Lo lamentable de estas prácticas educativas es que los procesos formativos, más en unas carreras que en otras (las llamadas “tradicionales”), se expresan en relaciones de abuso de poder y de negación de los otros, en correlación con otros abusos, tales como el abuso sexual y el maltrato, en general.
Esto puede significar, como han dicho algunos pedagogos, que el estudiante universitario está presente en el aula -después de sortear años de barreras de capital cultural y económico - pero que el sistema aún no le permite existir, esto es, que pueda sentir que es acogido, contar con la empatía de los profesores, sentir que hay interés real en su formación, disfrutar de las actividades que se le ofrecen para poder aprender bien e ir alcanzando las competencias que cada perfil de egreso plantea.

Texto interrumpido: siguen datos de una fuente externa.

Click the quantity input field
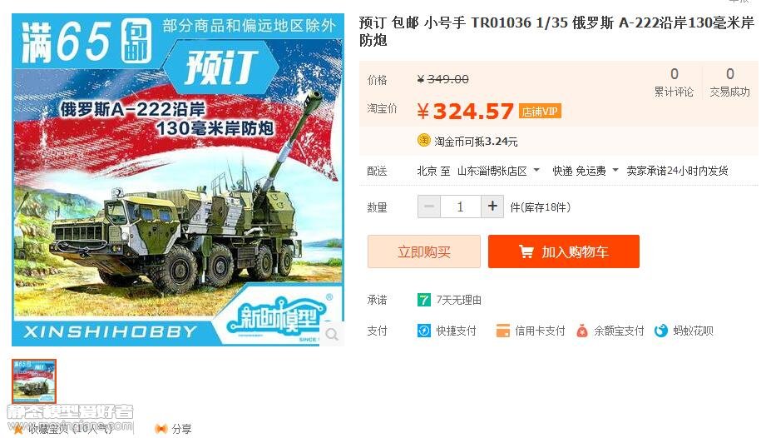The width and height of the screenshot is (766, 438). point(461,207)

Si es verdad esto, entonces, la universidad y muchas de las carreras “de mayor prestigio”, no dejan de mirar “por encima del hombro” a sus estudiantes ni de invisibilizar sus intereses, formas de aprendizaje y talentos múltiples. Por eso decimos que la docencia universitaria es adultocéntrica. Entonces, también podemos inferir que la universidad opera como un recinto autoritario que no permite diálogo, ni reflexión, ni la práctica de la libertad, como diría Paulo Freire, todo lo cual ha sido percibido por las nuevas generaciones de jóvenes como una manifestación más de abuso en nuestro país.
En consecuencia, no hay “flojera, ni desgano, ni comodidad” en el estudiantado, lo que hay es abuso de poder - en la forma de “abuso educativo”- en buena parte de la vida universitaria y ello correlaciona con la reproducción de la desigualdad social, tal como lo ha sostenido Pierre Bourdieu.

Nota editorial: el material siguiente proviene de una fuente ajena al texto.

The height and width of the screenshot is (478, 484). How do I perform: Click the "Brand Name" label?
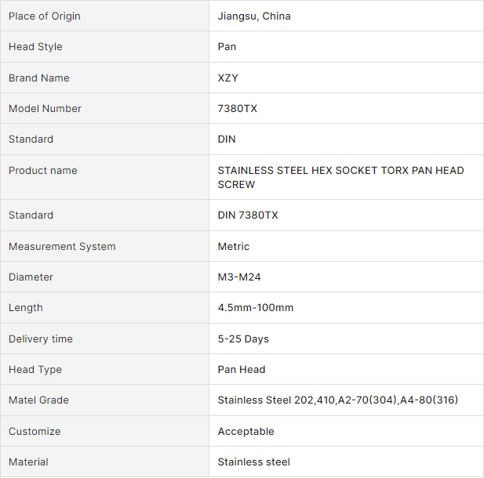point(38,78)
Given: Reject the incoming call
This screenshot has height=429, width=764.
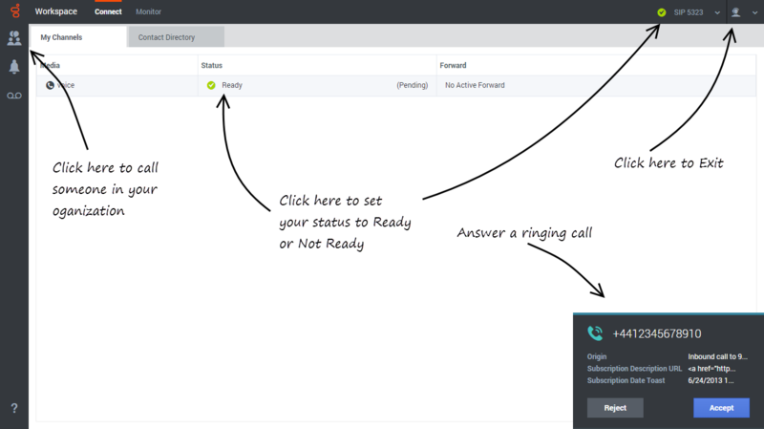Looking at the screenshot, I should pos(615,408).
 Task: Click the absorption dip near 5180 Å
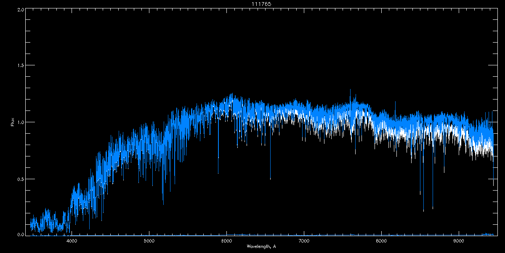(x=163, y=203)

Frente a estas demandas educativas y sociales no cabe el argumento trivial de la escolarización, es decir, la postura de los docentes que defienden este sistema autoritario bajo la premisa de que la universidad no es igual que un colegio (escolarización) y que, al contrario, tiene que operar como una institución donde sólo los más “preparados y talentosos” deben llegar a la meta (darwinismo).
Pues bien, ni escolarización ni darwinismo es tolerable en las universidades, sencillamente coherencia ética y política para incluir y atender las diferencias de los estudiantes, con cargas académicas bien diseñadas y posturas pedagógicas renovadas que potencien sus aprendizajes, reduciendo al máximo las barreras que la propia cultura organizacional ha levantado.
En este contexto, es lamentable observar a quienes, casi mofándose, señalan como contrapartida a esta demanda estudiantil que la “vida laboral es así” (ardua, estoica, sufrida, sacrificial, competitiva, exigente), pues, sin darse cuenta, extienden la naturalización de prácticas abusivas universitarias también al mundo laboral, legitimando la forma de concebir el trabajo en una sociedad capitalista y consumista como la chilena.
Estamos ante la emergencia de una nueva demanda estudiantil y lo más probable es que los adultos perseveremos en la actitud de no escuchar, ni entender ni tampoco valorar en su raíz pedagógica el problema de la carga académica en las universidades.
Quienes participen de este conflicto deberían re-visitar a los autores que han señalado que la educación es una práctica social de control (adaptación) o de transformación (cambio social). Parece que se acerca la hora de la transformación.